Textauszug
======
Nach dem Anschlag auf den Christopher Street Day (CSD) in Berlin hat Pfarrer Thomas Zeitler von der Neustädter Kirche in Erlangen einen Raum für Trauer, Diskussion und gesellschaftliche Debatte geschaffen. Am Donnerstag, 30. Juli, lud er zu einer "Zeitungsandacht" ein, die sich mit der Verbindung von Religion und Queerfeindlichkeit beschäftigte.

Am Samstagabend war ein Autofahrer im Berliner Tiergarten nahe des Festivalgeländes des CSD mit einem Transporter in eine Menschenmenge gefahren. Anschließend ging der Täter nach ersten Ermittlungen mit einer Hieb- oder Stichwaffe, mutmaßlich einer Machete, auf weitere Passanten los. Eine Frau starb, 29 weitere Menschen wurden zum Teil schwer verletzt. Nach Angaben der Polizei sind mittlerweile alle Verletzten außer Lebensgefahr.
======
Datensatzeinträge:
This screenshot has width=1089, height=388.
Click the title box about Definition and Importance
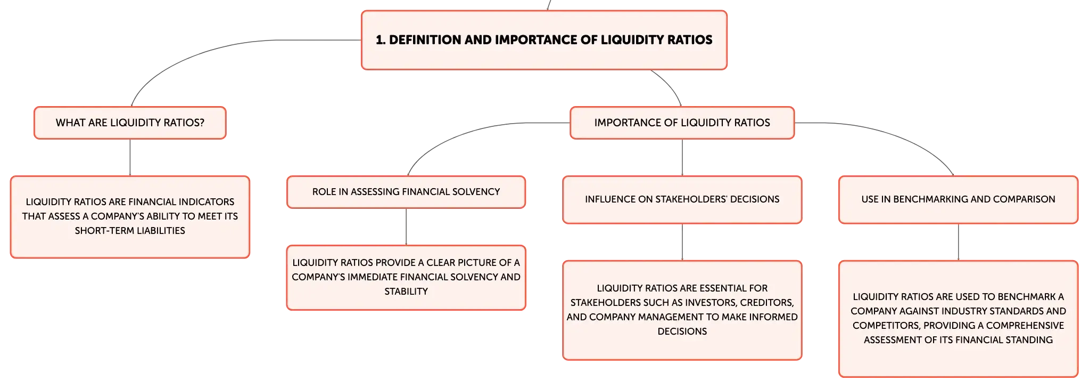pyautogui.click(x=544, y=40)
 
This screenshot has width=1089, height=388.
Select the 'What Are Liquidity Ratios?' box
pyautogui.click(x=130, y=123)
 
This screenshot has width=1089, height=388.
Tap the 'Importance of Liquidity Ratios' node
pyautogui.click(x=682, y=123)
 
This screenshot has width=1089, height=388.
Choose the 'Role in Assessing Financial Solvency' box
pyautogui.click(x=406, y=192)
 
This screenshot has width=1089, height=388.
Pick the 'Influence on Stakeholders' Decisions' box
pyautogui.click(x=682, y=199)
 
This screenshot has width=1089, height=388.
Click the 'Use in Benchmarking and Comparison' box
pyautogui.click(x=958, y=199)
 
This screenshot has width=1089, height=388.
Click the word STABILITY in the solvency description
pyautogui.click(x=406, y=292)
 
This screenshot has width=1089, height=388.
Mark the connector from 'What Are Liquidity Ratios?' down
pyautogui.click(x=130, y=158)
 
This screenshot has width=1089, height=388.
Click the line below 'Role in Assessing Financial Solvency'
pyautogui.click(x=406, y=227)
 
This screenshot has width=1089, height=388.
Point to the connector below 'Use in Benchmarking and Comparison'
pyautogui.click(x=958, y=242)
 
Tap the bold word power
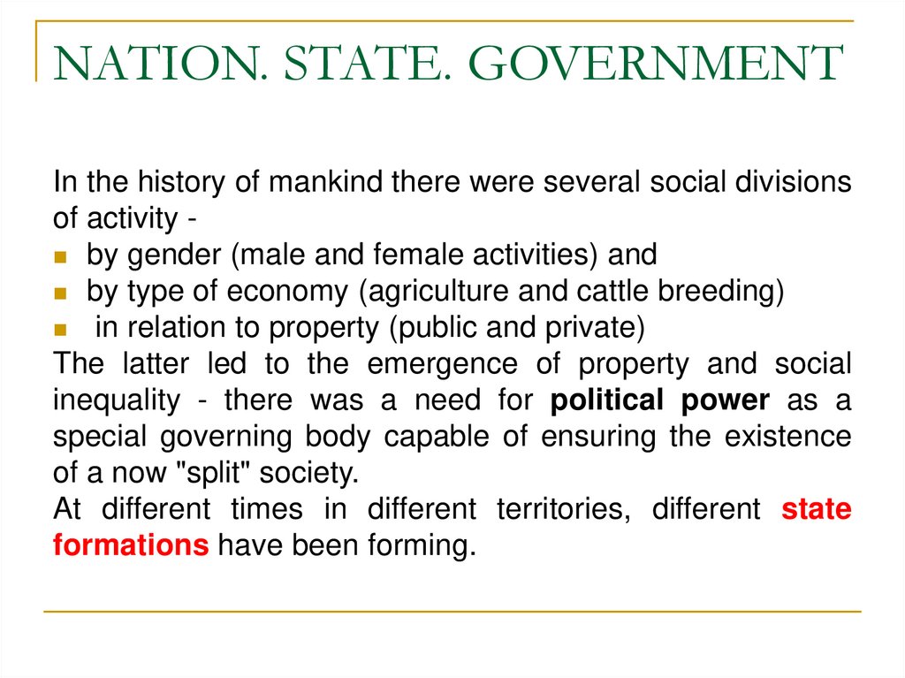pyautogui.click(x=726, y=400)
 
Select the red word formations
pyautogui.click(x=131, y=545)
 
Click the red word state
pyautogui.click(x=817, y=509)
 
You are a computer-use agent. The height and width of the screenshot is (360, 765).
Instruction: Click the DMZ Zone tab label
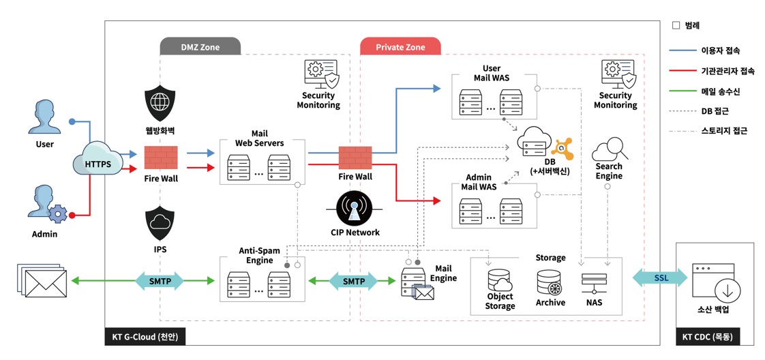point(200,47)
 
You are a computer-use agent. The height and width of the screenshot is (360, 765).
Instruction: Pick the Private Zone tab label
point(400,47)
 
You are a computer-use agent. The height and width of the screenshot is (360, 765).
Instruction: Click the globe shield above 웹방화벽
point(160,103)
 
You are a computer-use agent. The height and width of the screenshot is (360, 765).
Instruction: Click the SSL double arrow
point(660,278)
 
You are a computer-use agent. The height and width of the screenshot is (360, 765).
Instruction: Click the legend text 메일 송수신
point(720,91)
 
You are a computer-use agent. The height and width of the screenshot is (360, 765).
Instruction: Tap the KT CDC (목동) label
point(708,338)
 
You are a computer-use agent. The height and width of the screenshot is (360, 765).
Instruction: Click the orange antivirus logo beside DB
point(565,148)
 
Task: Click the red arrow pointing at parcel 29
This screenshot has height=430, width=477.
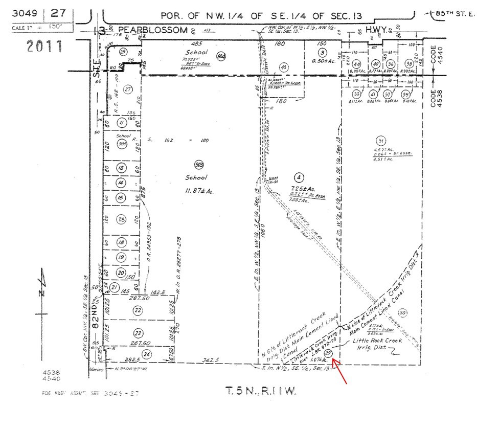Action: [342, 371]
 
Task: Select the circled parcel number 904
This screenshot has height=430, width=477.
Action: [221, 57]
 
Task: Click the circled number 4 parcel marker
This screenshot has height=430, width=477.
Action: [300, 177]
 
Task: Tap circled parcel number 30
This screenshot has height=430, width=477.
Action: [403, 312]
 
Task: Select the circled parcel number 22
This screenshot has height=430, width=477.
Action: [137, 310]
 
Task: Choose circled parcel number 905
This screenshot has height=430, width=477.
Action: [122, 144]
======
Erforderliche Schritte
1 – Gib den Textauszug über den Anschlag auf den CSD wortgetreu wieder, beginnend mit "Nach dem Anschlag" und weiter bis einschließlich "und Queerfeindlichkeit beschäftigte.".
2 – Nenne alle Eigennamen von Personen, Orten, Gebäuden und Veranstaltungen, die im Textauszug über den Anschlag auf den CSD vorkommen.

Lösungen
1 –
Nach dem Anschlag auf den Christopher Street Day (CSD) in Berlin hat Pfarrer Thomas Zeitler von der Neustädter Kirche in Erlangen einen Raum für Trauer, Diskussion und gesellschaftliche Debatte geschaffen. Am Donnerstag, 30. Juli, lud er zu einer "Zeitungsandacht" ein, die sich mit der Verbindung von Religion und Queerfeindlichkeit beschäftigte.

2 – Christopher Street Day (CSD), Berlin, Thomas Zeitler, Neustädter Kirche, Erlangen, Tiergarten